Problem description - Output the entries from the start through the line containing "coordinates (78, 482)." as a JSON list of strings, one string per line, leaving out blank lines.

Records provided -
-=-=-=-=-

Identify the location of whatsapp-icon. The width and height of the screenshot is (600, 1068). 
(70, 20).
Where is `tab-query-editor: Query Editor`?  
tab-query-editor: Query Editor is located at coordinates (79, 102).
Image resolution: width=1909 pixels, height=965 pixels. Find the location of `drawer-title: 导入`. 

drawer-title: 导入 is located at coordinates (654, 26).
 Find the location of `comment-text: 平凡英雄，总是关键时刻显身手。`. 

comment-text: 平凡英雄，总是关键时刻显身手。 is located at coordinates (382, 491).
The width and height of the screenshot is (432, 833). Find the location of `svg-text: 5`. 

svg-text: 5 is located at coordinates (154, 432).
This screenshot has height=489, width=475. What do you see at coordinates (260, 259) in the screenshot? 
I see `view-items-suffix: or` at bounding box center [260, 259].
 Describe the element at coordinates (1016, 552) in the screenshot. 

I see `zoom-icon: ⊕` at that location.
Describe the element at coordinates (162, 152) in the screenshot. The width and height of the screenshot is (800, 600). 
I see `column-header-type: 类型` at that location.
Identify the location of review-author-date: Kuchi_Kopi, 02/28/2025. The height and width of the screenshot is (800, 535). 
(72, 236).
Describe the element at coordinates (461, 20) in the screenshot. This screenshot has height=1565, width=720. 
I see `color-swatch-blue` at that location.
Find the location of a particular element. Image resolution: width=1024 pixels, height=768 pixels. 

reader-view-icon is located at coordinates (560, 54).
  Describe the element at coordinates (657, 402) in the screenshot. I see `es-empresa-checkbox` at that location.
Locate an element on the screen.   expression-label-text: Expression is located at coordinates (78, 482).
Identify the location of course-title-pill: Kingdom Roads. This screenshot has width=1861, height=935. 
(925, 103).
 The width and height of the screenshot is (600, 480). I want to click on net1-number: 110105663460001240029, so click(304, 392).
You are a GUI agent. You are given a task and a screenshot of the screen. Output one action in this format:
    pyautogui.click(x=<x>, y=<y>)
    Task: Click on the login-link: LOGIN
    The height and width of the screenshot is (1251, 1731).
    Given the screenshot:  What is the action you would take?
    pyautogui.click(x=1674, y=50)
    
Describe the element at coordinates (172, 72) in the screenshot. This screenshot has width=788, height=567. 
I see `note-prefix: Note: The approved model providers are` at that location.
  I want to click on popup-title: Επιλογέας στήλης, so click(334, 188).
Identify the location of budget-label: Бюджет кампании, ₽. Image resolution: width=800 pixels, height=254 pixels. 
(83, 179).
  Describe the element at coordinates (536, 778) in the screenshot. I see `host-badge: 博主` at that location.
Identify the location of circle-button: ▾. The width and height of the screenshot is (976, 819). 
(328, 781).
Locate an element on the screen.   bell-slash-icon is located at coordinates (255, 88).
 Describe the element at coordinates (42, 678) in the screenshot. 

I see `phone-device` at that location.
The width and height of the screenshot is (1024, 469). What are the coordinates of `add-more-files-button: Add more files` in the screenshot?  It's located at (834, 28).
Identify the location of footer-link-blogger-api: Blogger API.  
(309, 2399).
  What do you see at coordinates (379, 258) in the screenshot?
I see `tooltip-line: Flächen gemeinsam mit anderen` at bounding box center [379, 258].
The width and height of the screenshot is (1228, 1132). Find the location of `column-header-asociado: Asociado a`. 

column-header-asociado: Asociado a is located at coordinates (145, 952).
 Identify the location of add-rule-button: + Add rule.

-=-=-=-=-

Solved problem -
[
  "Identify the location of whatsapp-icon. The width and height of the screenshot is (600, 1068). ",
  "(70, 20).",
  "Where is `tab-query-editor: Query Editor`?  ",
  "tab-query-editor: Query Editor is located at coordinates (79, 102).",
  "Image resolution: width=1909 pixels, height=965 pixels. Find the location of `drawer-title: 导入`. ",
  "drawer-title: 导入 is located at coordinates (654, 26).",
  " Find the location of `comment-text: 平凡英雄，总是关键时刻显身手。`. ",
  "comment-text: 平凡英雄，总是关键时刻显身手。 is located at coordinates (382, 491).",
  "The width and height of the screenshot is (432, 833). Find the location of `svg-text: 5`. ",
  "svg-text: 5 is located at coordinates (154, 432).",
  "This screenshot has height=489, width=475. What do you see at coordinates (260, 259) in the screenshot? ",
  "I see `view-items-suffix: or` at bounding box center [260, 259].",
  " Describe the element at coordinates (1016, 552) in the screenshot. ",
  "I see `zoom-icon: ⊕` at that location.",
  "Describe the element at coordinates (162, 152) in the screenshot. The width and height of the screenshot is (800, 600). ",
  "I see `column-header-type: 类型` at that location.",
  "Identify the location of review-author-date: Kuchi_Kopi, 02/28/2025. The height and width of the screenshot is (800, 535). ",
  "(72, 236).",
  "Describe the element at coordinates (461, 20) in the screenshot. This screenshot has height=1565, width=720. ",
  "I see `color-swatch-blue` at that location.",
  "Find the location of a particular element. Image resolution: width=1024 pixels, height=768 pixels. ",
  "reader-view-icon is located at coordinates (560, 54).",
  "  Describe the element at coordinates (657, 402) in the screenshot. I see `es-empresa-checkbox` at that location.",
  "Locate an element on the screen.   expression-label-text: Expression is located at coordinates (78, 482)."
]